Getting back to the original equation, if we write it like this,
CuCl2(aq) + 4NH3(aq) + 2H2O(l) ==> [Cu(NH3)4(H2O)2]^+2(aq) + 2Cl^-(aq)
we stick closer to what you are to start with and end with. Everything balances and you have no "nitrogen ions" to be concerned about.
Technically, I don't like to see NH3(aq) in solution without noting that it forms NH3 + HOH ==> NH4^+ + OH^-. IF you had H^+ that you asked about they would be neutralized with OH^- from the NH3 reaction. None of the ammonia will dissociate into a "nitrogen ion." I guess the short answer to your question, " but i was wondering that clorine ions are present in the solution but how are the remaining nitrogen ions and hydrogen ions? are they floating around in this solution?" is
CuCl2(aq) + 4NH3(aq) + 2H2O)l)==>[Cu(NH3)4(H2O)2]^+2(aq) + 2Cl^-(aq), which is the equation I wrote above, has no hydrogen ions or nitrogen ions to be conerned about.

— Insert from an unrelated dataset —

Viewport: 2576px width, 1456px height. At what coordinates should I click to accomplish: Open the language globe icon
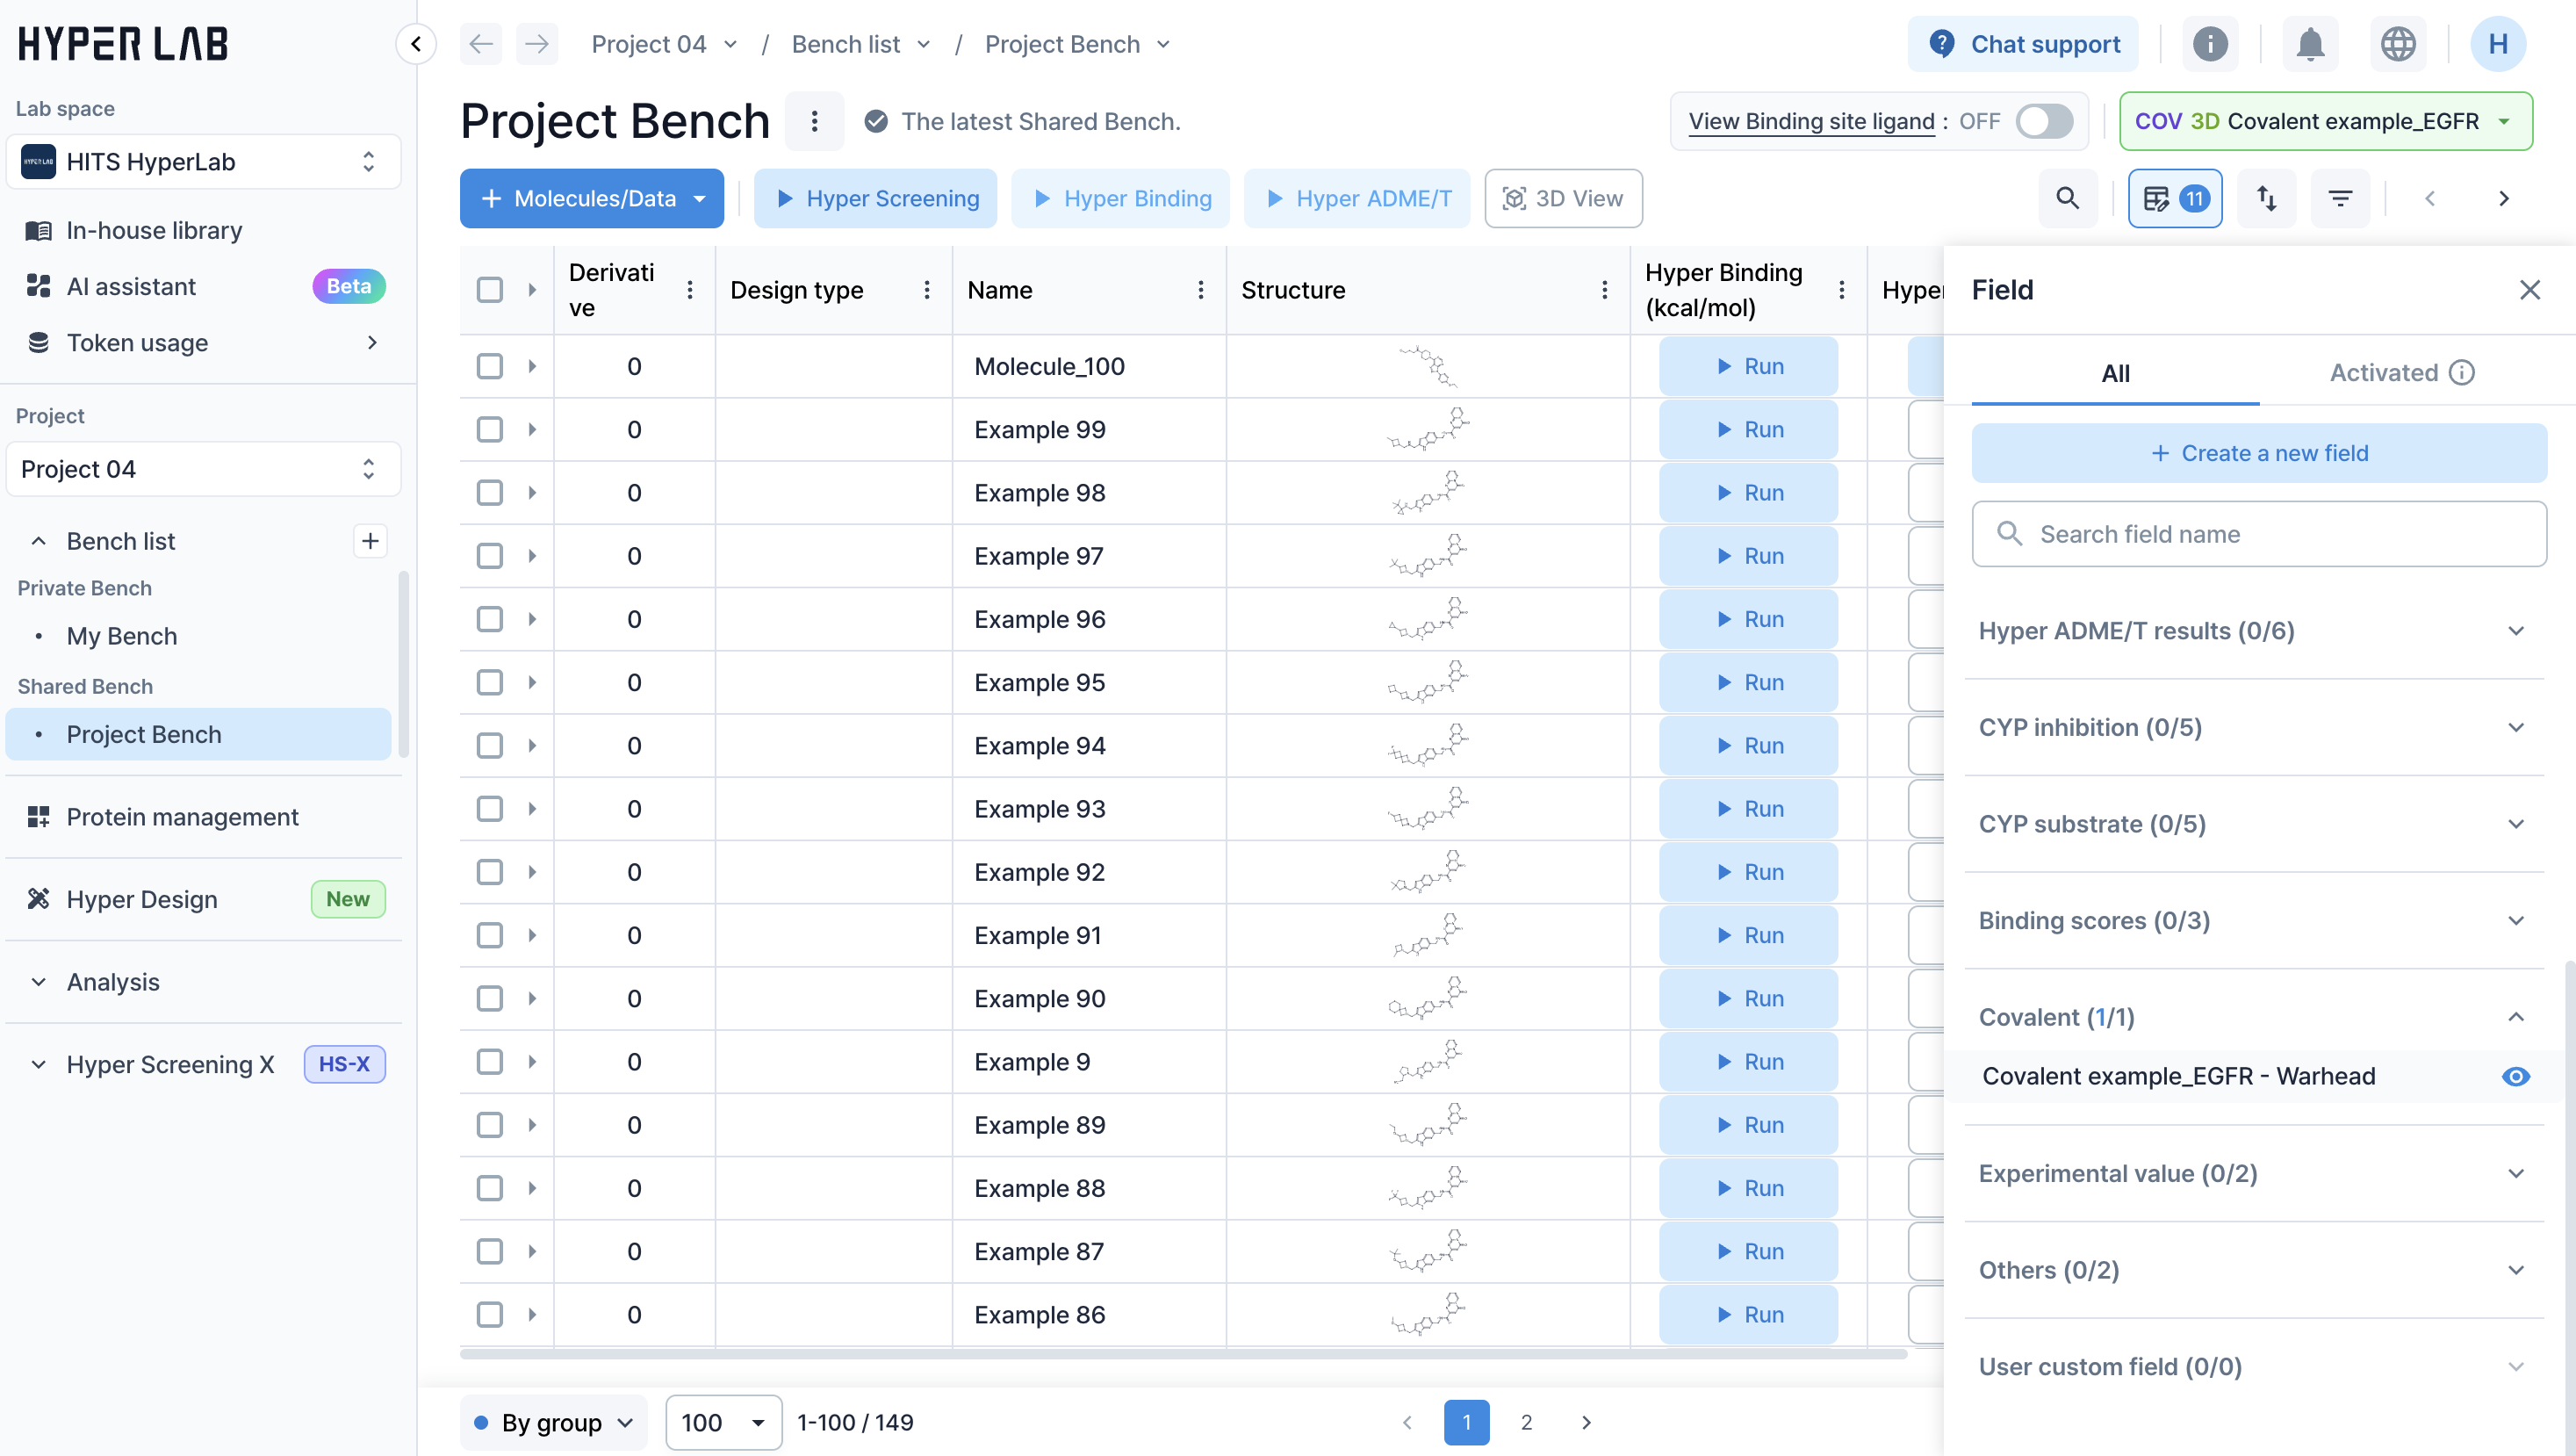pyautogui.click(x=2397, y=44)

Thanks for using the Jiskha boards. I hope this clears up any misunderstandings. Please follow up with anything you don't understand.

will it be
NH3 (aq) = NH4OH

NH4OH + CuCl2 --> Cu(NH3)Cl2 + H2O ?

I'm doing a lab on equilibriums with this equation, well actually we have to find the equation, but he did say that [Cu(H2O)6]+2 and [Cu(NH3)4(H20)2]+2 would be involved like you said, but some where in between these two he said there is some Cu(OH)2, which results from adding a little NH4OH to the CuCl2, uppon addin't more though it finally becomes what you had as your product, any idea what that middle step might be?

NH3(aq) --> NH4OH

NH4OH + CuCl2 --> Cu(OH)2 + NH4Cl
First a massive precipitate forms (the copper hydroxide), however as more ammonia is added the equilibrium shifts
to the diaquatetrammine copper(II) complex.
Your best guess:
CuCl2(aq) + 6NH3(aq) -->[Cu(NH3)4(H2O)2]2+ + N2(g) + 2HCl

I'd think that this is a more probable reaction:
CuCl2(aq) + 4NH3(aq)-->[Cu(NH3)4(H2O)2]2+ Cl2 , try smelling the products :)
(if you have the means to make them)

Based on the information you provided, it seems like there is an intermediate step involving the formation of Cu(OH)2. Here's the possible reaction pathway:

1. CuCl2(aq) + 2NH4OH(aq) → Cu(OH)2(s) + 2NH4Cl(aq)
In this step, CuCl2 reacts with NH4OH to form Cu(OH)2 (a precipitate) and NH4Cl.

2. Cu(OH)2(s) + 4NH3(aq) → Cu(NH3)4(OH)2(s) + 2H2O(l)
Cu(OH)2 reacts with NH3 to form a complex ion Cu(NH3)4(OH)2 (a precipitate) and water.

3. Cu(NH3)4(OH)2(s) + HCl(aq) → [Cu(NH3)4(H2O)2]2+(aq) + 2Cl^-(aq)
Cu(NH3)4(OH)2 reacts with HCl to form the desired complex ion [Cu(NH3)4(H2O)2]2+ and chloride ions.

Overall, the reaction can be summarized as:
CuCl2(aq) + 6NH3(aq) + 2NH4OH(aq) + HCl(aq) → [Cu(NH3)4(H2O)2]2+(aq) + 2Cl^-(aq) + 2NH4Cl(aq) + 2H2O(l)

I think the answer is just simply like this:

NH3(aq) --> NH4OH
NH4OH + CuCl2 --> Cu(OH)2 + NH4Cl

well this sucks. i have to write a lab report on this. i know the above reacton forms a blue soilution, and cu(no3)2 is blue in water...hmmm...

There is no answer because both ionic compounds are aqeous or soluble.